◆ **What you need to do**: Extend the cost-tracking API reference past its last line, which is the check_budget(budget, node_id) entry. Leave the records that follow it alone.

◆ **Text under study**:
════

Cost Tracking
KNOWN_MODELS = {'gpt-4o': (2.5, 10.0), 'gpt-4o-mini': (0.15, 0.6), 'gpt-4-turbo': (10.0, 30.0), 'claude-opus-4-6': (15.0, 75.0), 'claude-sonnet-4-6': (3.0, 15.0), 'claude-haiku-4-5': (0.8, 4.0), 'gemini-1.5-pro': (3.5, 10.5), 'gemini-1.5-flash': (0.35, 1.05)}
module-attribute
estimate_cost_usd(model, input_tokens, output_tokens=0)
Estimate the USD cost for a given model and token counts.
Looks up the model in KNOWN_MODELS and calculates cost based on
per-million-token pricing. Returns 0.0 for unknown models.
ExecutionBudget
Bases: BaseModel
Optional budget constraints for a pipeline run.
All fields are optional — None means no limit on that dimension.
Set max_tokens_total, max_cost_usd, and/or max_latency_ms to
cap resource usage across all nodes.
Example
budget = ExecutionBudget.unlimited()
budget = ExecutionBudget(max_tokens_total=10_000, max_cost_usd=0.50)
unlimited()
classmethod
Return a budget with no constraints on any dimension.
NodeUsage
dataclass
Observed resource usage for a single node execution.
Records tokens_used, cost_usd, and latency_ms for the given
node_id.
CostTracker
Accumulates per-node resource usage and checks it against budgets.
Usage is keyed by node_id and accumulated across multiple calls to
record() for the same node.
Example
tracker = CostTracker()
tracker.record(NodeUsage(node_id="llm", tokens_used=500, cost_usd=0.01, latency_ms=200))
tracker.check_budget(ExecutionBudget(max_tokens_total=1000), "llm")
print(tracker.total_tokens) # 500
total_tokens
property
Total tokens consumed across all nodes.
total_cost_usd
property
Total cost in USD across all nodes.
total_latency_ms
property
Total latency in milliseconds across all nodes.
record(usage)
Record a node execution's resource usage, accumulating with any prior usage for that node.
check_budget(budget, node_id)

════

(Extracted records)
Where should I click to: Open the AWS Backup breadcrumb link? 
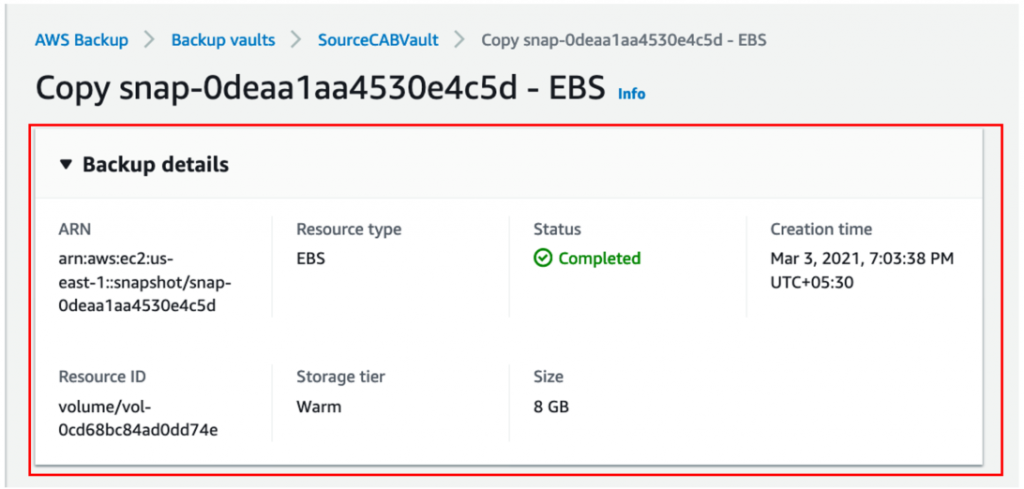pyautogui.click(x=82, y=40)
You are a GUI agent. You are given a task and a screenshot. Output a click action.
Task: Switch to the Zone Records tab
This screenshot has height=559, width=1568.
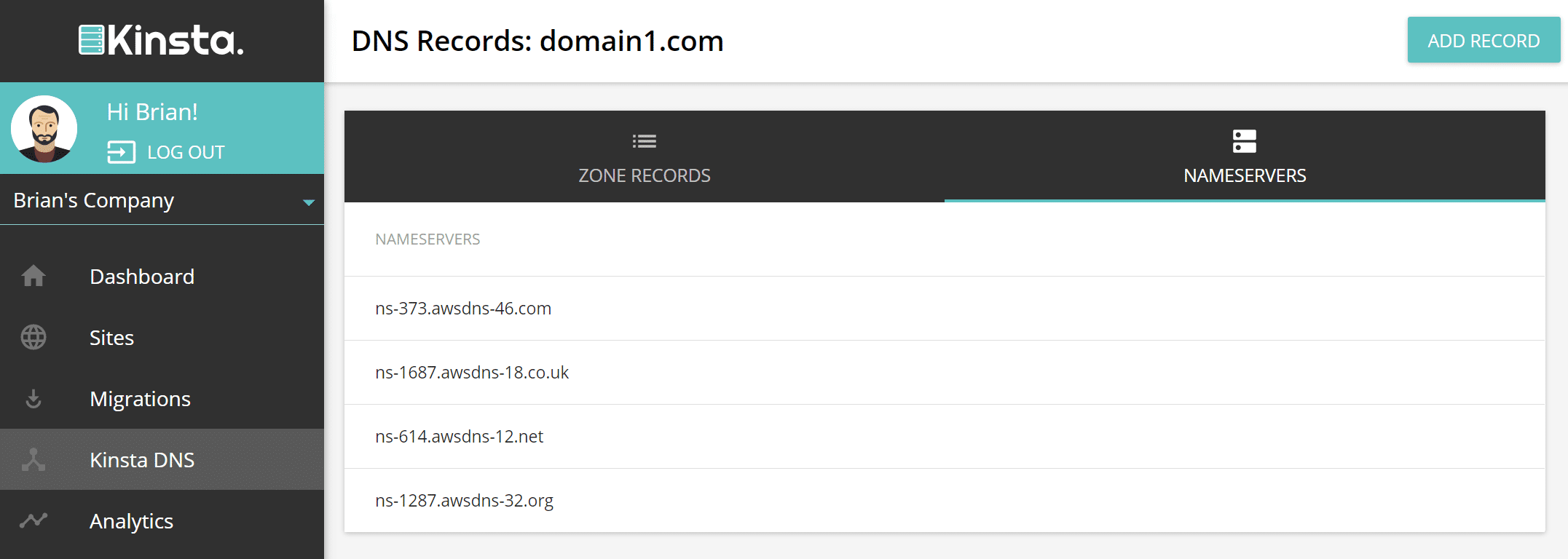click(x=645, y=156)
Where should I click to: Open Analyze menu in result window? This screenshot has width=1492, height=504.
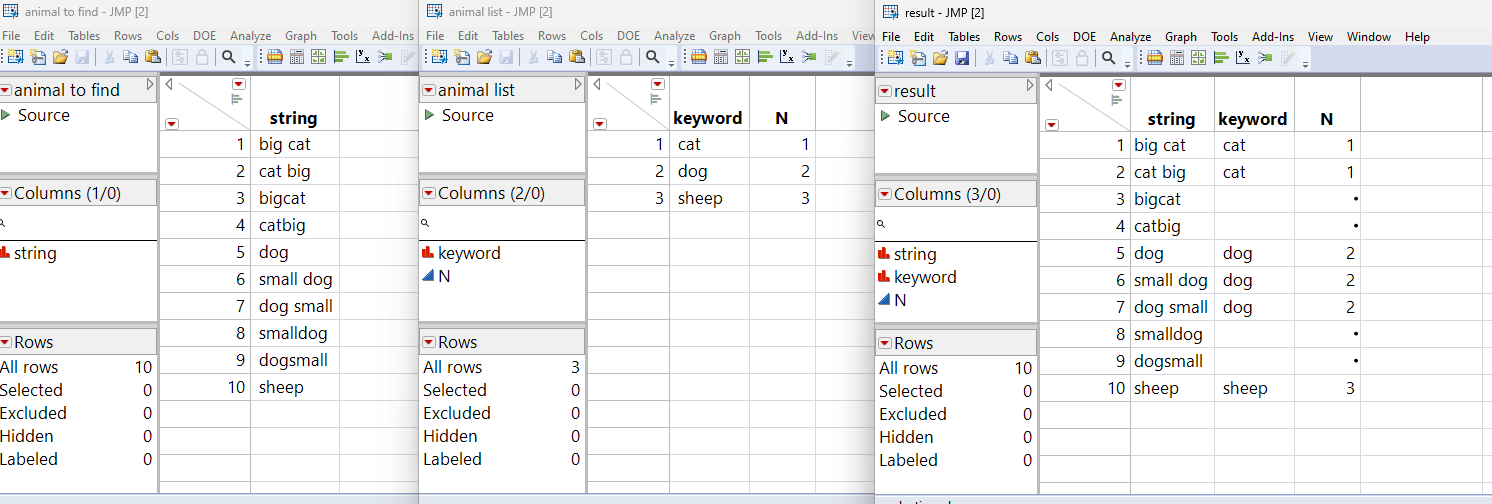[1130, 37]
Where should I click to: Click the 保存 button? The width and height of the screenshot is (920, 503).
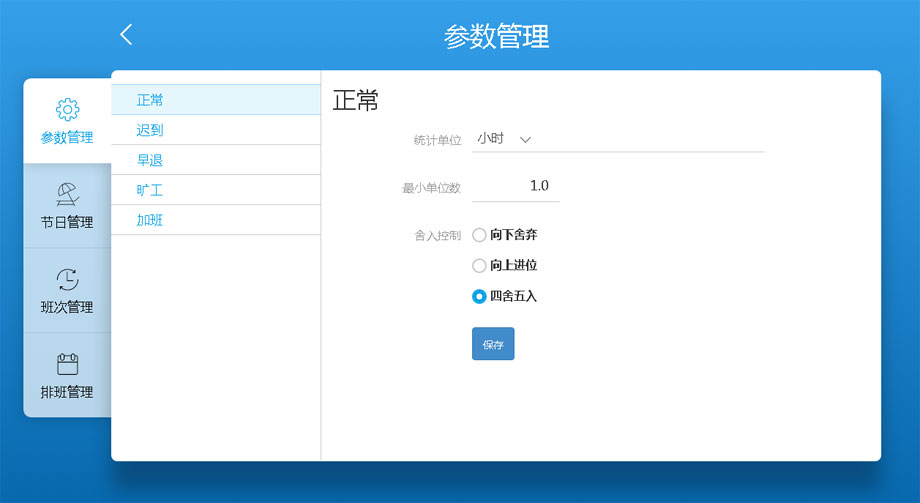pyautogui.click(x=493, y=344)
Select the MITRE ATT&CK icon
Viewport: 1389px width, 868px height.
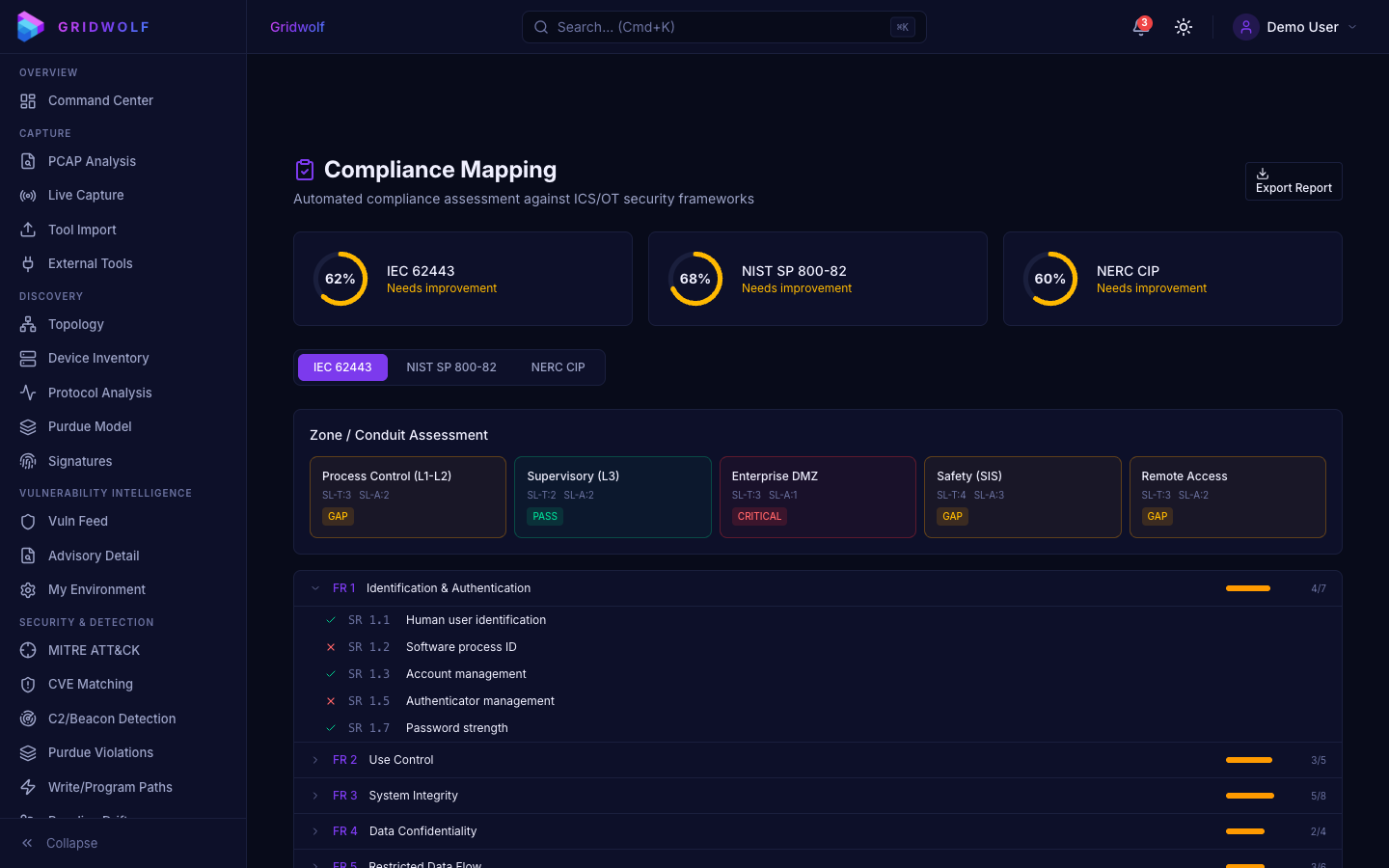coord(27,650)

════

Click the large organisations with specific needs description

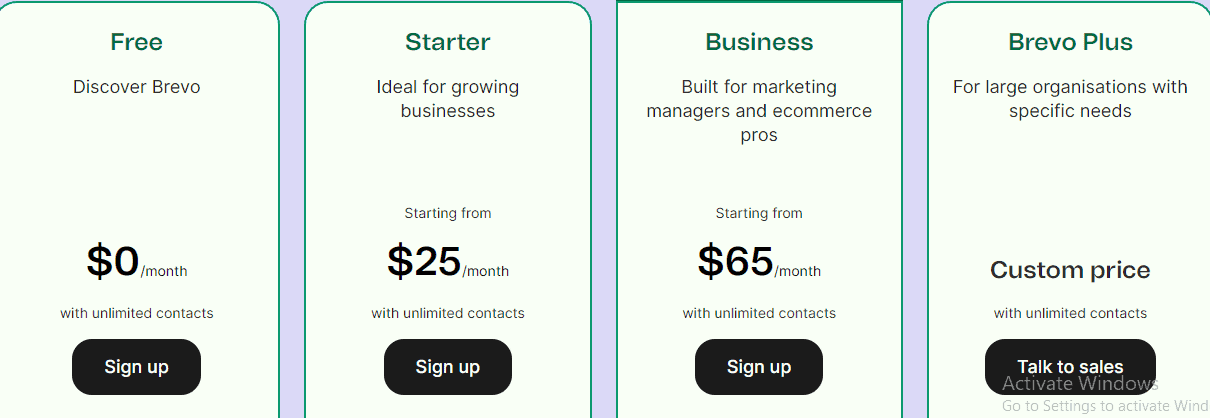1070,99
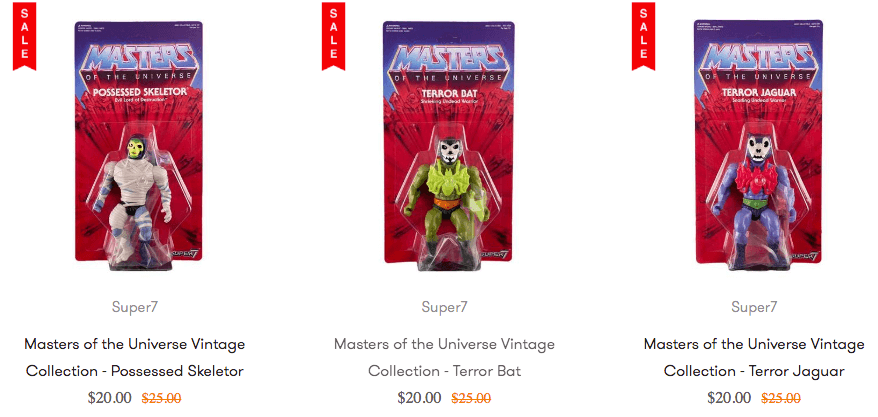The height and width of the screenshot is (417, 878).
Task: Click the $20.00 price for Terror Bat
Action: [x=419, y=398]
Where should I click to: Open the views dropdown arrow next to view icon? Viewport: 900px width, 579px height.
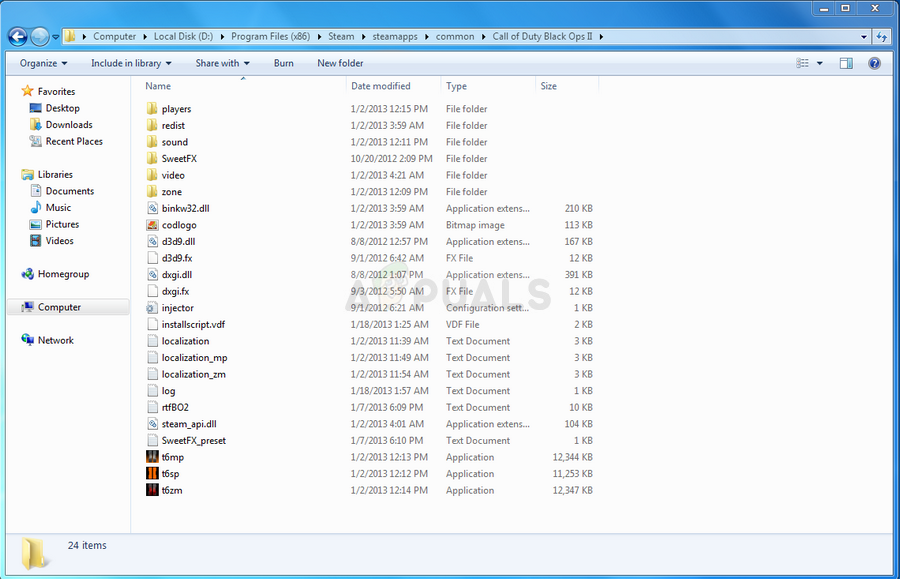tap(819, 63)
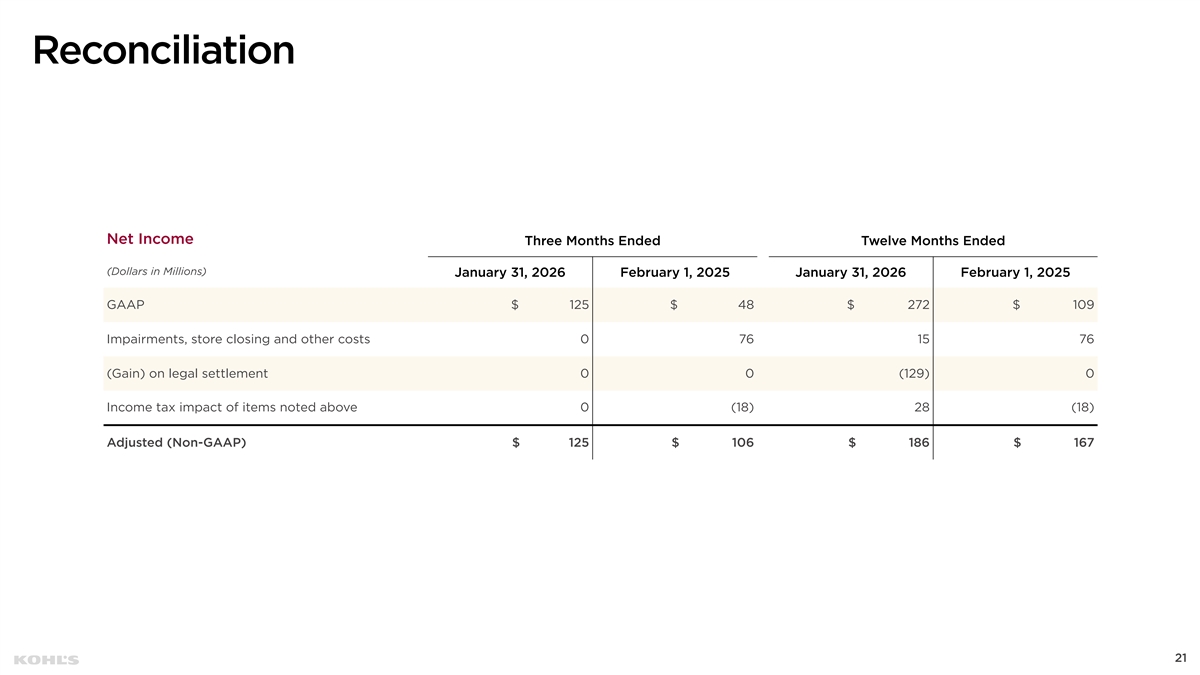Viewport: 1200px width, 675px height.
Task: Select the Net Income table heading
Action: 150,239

════

◆ **Task output**:
Check aggregate usage across all nodes against the budget.
Raises BudgetExceeded if any dimension is exceeded.
summary()
Return a copy of the per-node usage map.
BudgetExceeded
Bases: Exception
Raised when cumulative resource usage exceeds a budget limit.
Carries the dimension ("tokens", "cost", or "latency"), the
limit that was exceeded, the actual cumulative value, and the
node_id that triggered the violation.
ModelHint
dataclass
Hint for model selection on a per-node basis.
Binds a node_id to a preferred_model with an optional
fallback_model and per-node max_tokens limit.
FallbackPolicy
dataclass
Policy that downgrades a model when cumulative spend crosses a budget threshold.
When resolve_model sees that tracker.total_cost_usd / budget.max_cost_usd
has reached at_budget_pct, it swaps preferred_model for fallback_model.
resolve_model(declared_model, tracker, budget, fallbacks)
Pick the effective model by checking fallback policies against current spend.
Iterates fallbacks in order. For each policy whose preferred_model
matches declared_model and whose spend threshold has been reached,
returns fallback_model. If nothing triggers, returns declared_model
unchanged. None always passes through as None.